The output is the lines below from the one with "Click the Reflection label under the score" through the one with "You are a computer-use agent. Viewport: 600px", both included, printed exactly and with no other line.
---+---
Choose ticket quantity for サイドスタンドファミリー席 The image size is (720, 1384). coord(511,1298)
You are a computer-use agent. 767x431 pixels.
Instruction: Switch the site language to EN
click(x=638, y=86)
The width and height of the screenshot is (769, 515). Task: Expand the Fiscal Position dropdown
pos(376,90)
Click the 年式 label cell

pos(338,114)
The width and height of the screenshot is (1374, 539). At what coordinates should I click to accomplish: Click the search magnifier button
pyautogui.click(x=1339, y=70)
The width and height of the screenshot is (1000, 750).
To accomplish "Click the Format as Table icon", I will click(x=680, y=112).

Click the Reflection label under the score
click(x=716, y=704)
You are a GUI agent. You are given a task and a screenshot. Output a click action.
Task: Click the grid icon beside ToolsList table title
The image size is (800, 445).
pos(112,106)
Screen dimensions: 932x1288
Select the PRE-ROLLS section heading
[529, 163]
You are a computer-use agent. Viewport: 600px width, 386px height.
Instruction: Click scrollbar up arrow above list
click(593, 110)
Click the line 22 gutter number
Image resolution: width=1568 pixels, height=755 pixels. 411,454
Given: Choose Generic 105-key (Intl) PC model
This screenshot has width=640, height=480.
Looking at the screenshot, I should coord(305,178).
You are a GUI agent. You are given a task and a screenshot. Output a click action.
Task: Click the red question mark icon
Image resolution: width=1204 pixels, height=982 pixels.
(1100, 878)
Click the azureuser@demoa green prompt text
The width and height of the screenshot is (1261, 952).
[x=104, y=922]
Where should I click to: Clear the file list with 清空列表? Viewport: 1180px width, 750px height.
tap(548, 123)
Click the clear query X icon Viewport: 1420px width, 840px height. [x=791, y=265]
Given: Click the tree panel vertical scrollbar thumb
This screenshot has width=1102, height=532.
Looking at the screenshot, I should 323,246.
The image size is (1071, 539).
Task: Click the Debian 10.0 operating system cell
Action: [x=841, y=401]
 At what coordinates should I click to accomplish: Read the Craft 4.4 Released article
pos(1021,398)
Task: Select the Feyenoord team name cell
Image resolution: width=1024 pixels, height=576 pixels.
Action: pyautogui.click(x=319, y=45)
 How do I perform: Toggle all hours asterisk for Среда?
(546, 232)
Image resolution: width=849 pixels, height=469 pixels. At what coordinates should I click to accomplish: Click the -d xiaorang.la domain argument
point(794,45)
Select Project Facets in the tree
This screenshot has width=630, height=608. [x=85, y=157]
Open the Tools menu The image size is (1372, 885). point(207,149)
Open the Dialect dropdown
---+---
## Answer section
Click the Reflection label under the score
click(x=716, y=704)
You are a GUI agent. You are given a task and a screenshot. Output a click action.
Task: Click the grid icon beside ToolsList table title
The image size is (800, 445).
pos(112,106)
Screen dimensions: 932x1288
Select the PRE-ROLLS section heading
[529, 163]
You are a computer-use agent. Viewport: 600px width, 386px height.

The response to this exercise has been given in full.